Borromée ôta son casque, Chicot se hâta de tendre les deux mains, et le casque, déposé entre les mains de Chicot, permit de nouveau à son ancien maître de constater son identité; puis, tandis que notre bourgeois accomplissait cet examen, le trésorier relevait sa robe dans sa ceinture et se préparait.

Tous les moines, animés de l'esprit de corps, vinrent faire cercle autour de l'élève et du professeur.

Gorenflot se pencha à l'oreille de son ami.

– C'est aussi amusant que de chanter vêpres, n'est-ce pas? dit-il naïvement.

– C'est ce que disent les chevau-légers, répondit Chicot avec la même naïveté.

Les deux combattants se mirent en garde; Borromée, sec et nerveux, avait l'avantage de la taille; il avait en outre celui que donnent l'aplomb et l'expérience.

Le feu montait par vives lueurs aux yeux de Jacques, et animait les pommettes de ses joues d'une rougeur fébrile.

On voyait peu à peu tomber le masque religieux de Borromée, qui, le fleuret à la main, emporté par l'action si entraînante de la lutte d'adresse, se transformait en homme d'armes; il entremêlait chaque coup d'une exhortation, d'un conseil, d'un reproche; mais souvent la vigueur, la promptitude, l'élan de Jacques triomphaient des qualités de son maître, et frère Borromée recevait quelque bon coup en pleine poitrine.

Chicot dévorait ce spectacle des yeux, et comptait les coups de bouton.

Lorsque l'assaut fut fini, ou plutôt lorsque les tireurs firent une première pause: – Jacques a touché six fois, dit Chicot, frère Borromée, neuf; c'est fort joli pour l'écolier, mais ce n'est point assez pour le maître.

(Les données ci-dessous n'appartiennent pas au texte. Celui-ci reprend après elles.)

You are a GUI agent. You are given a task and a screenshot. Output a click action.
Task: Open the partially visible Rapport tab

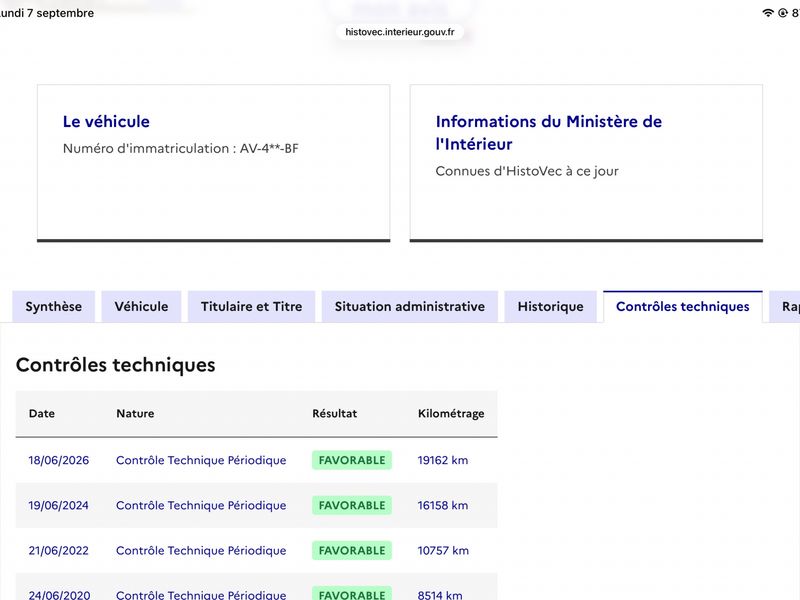(785, 307)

Un éclair inaperçu à tout le monde, excepté à Chicot, passa dans les yeux de Borromée, et vint révéler un nouveau trait de son caractère.

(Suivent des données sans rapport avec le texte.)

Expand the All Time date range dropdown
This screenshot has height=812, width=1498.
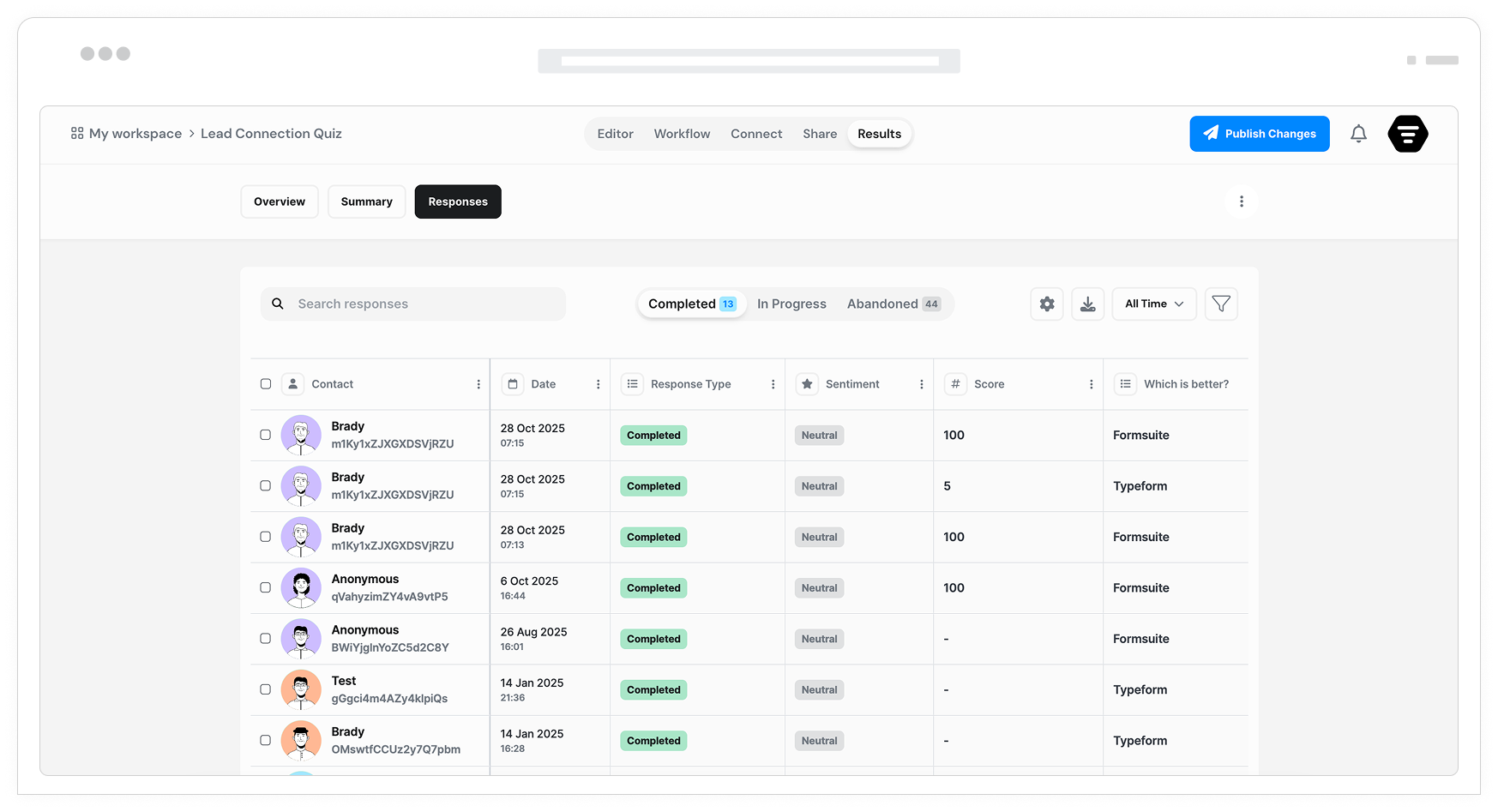coord(1153,304)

– Bon! pensa Chicot, il est orgueilleux.

– Monsieur, répliqua Borromée d'une voix qu'à grand'peine il parvint à faire doucereuse, l'exercice des armes est bien rude pour tout le monde, et surtout pour de pauvres moines comme nous.

– N'importe, dit Chicot, décidé à pousser maître Borromée jusqu'en ses derniers retranchements; le maître ne doit pas avoir moins de la moitié en avantage sur son élève.

– Ah! monsieur Briquet, fit Borromée, tout pâle et se mordant les lèvres, vous êtes bien absolu, ce me semble.

– Bon! il est colère, pensa Chicot, deux péchés mortels; on dit qu'un seul suffit pour perdre un homme; j'ai beau jeu.

Puis tout haut:

– Et si Jacques avait plus de calme, continua-t-il, je suis certain qu'il ferait jeu égal.

– Je ne crois pas, dit Borromée.

– Eh bien! j'en suis sûr, moi.

– Monsieur Briquet, qui connaît les armes, dit Borromée avec un ton amer, devrait peut-être essayer la force de Jacques par lui-même; il s'en rendrait mieux compte alors.